Ainda não voltei a passar pelo mesmo. Na páscoa seguinte fomos a casa dos meus pais e lá não sou obrigada. No ano passado passámo-la em nossa casa com os meus sogros e portanto como era a nossa casa não foi lá o compasso. Este ano, em princípio, deve ser novamente com os meus pais, por isso estou livre por mais um ano.

Mas esta situação vai acontecer de novo. E não sei como, mas não vou voltar a fazer de conta. Até porque quando o fiz ainda não tínhamos filhos. Agora já temos um. E eu não lhe quero passar a imagem do fazer de conta.
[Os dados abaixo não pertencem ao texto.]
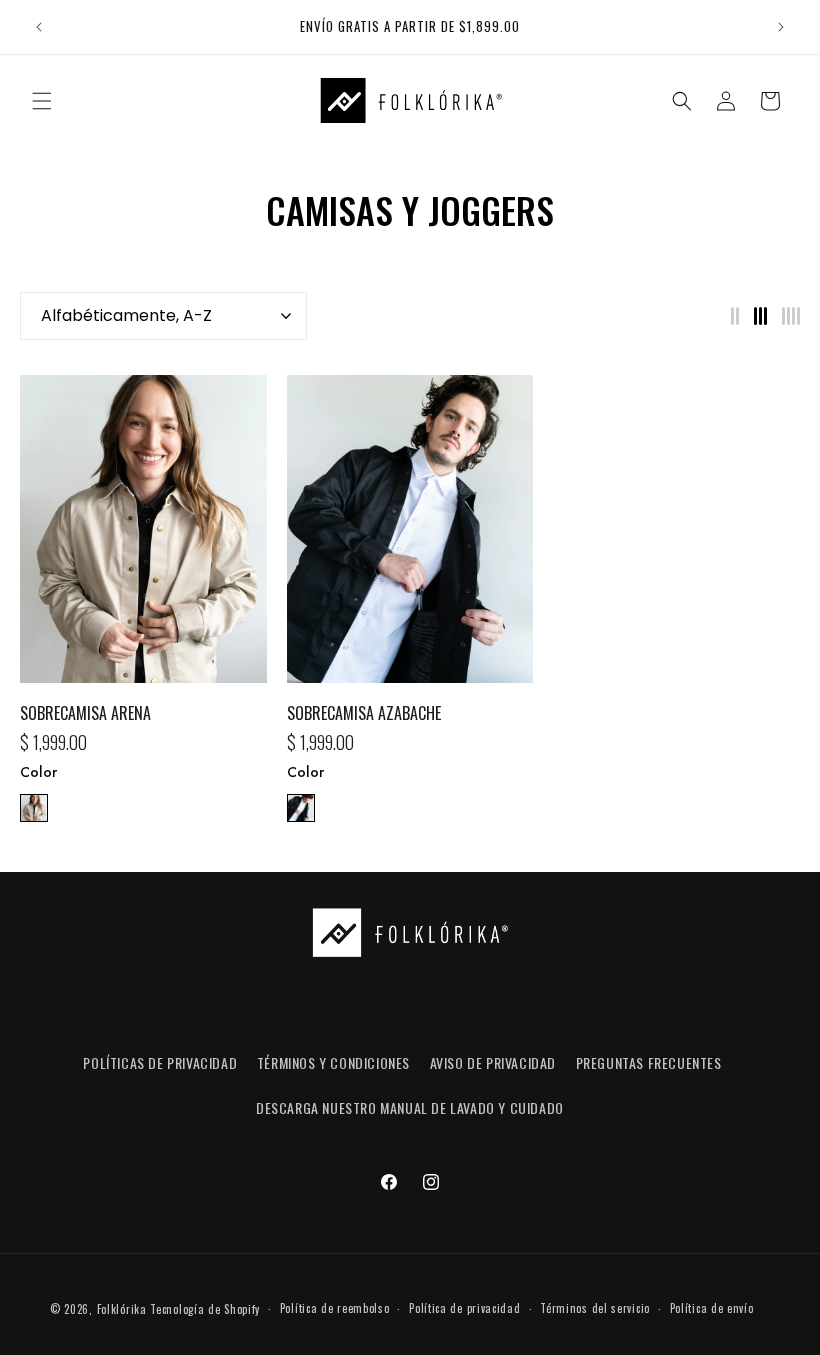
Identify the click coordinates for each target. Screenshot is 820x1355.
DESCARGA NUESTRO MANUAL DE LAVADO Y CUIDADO (410, 1107)
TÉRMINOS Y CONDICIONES (333, 1062)
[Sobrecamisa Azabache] (410, 539)
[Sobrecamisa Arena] (143, 539)
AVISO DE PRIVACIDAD (493, 1062)
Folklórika (122, 1309)
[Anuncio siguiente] (781, 27)
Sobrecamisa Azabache (364, 713)
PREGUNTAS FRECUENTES (649, 1062)
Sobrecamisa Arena (85, 713)
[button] (42, 101)
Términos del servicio (595, 1308)
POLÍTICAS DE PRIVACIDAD (160, 1062)
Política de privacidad (464, 1308)
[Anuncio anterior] (39, 27)
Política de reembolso (335, 1308)
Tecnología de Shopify (205, 1309)
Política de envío (712, 1308)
Onde é que estava a coerência em afirmar que não acredito em deus e em nada dessas coisas e depois perante outras pessoas agir como se acreditasse? Que para mim a páscoa e o natal são apenas festas para estar com a família, para fazer uma árvore e dar prendas, para comer doces, chocolates e ter um ovo da páscoa, e na presença de outras pessoas agir como se para mim também fossem festas católicas? Não, não vou fazer de conta. Já não é tanto por mim, mas é mais pelo meu filho. Se eu afirmo uma coisa então tenho que me manter fiel a essa afirmação, não vou andar a alterar o meu comportamento e ser diferente daquilo que acredito perante determinadas pessoas. Não faz o menor sentido e não quero que o meu filho aprenda e cresça a ser assim. Quero que ele aprenda a criar as suas próprias opiniões e quero que se sinta sempre no direito de viver segundo elas e não segundo as aparências.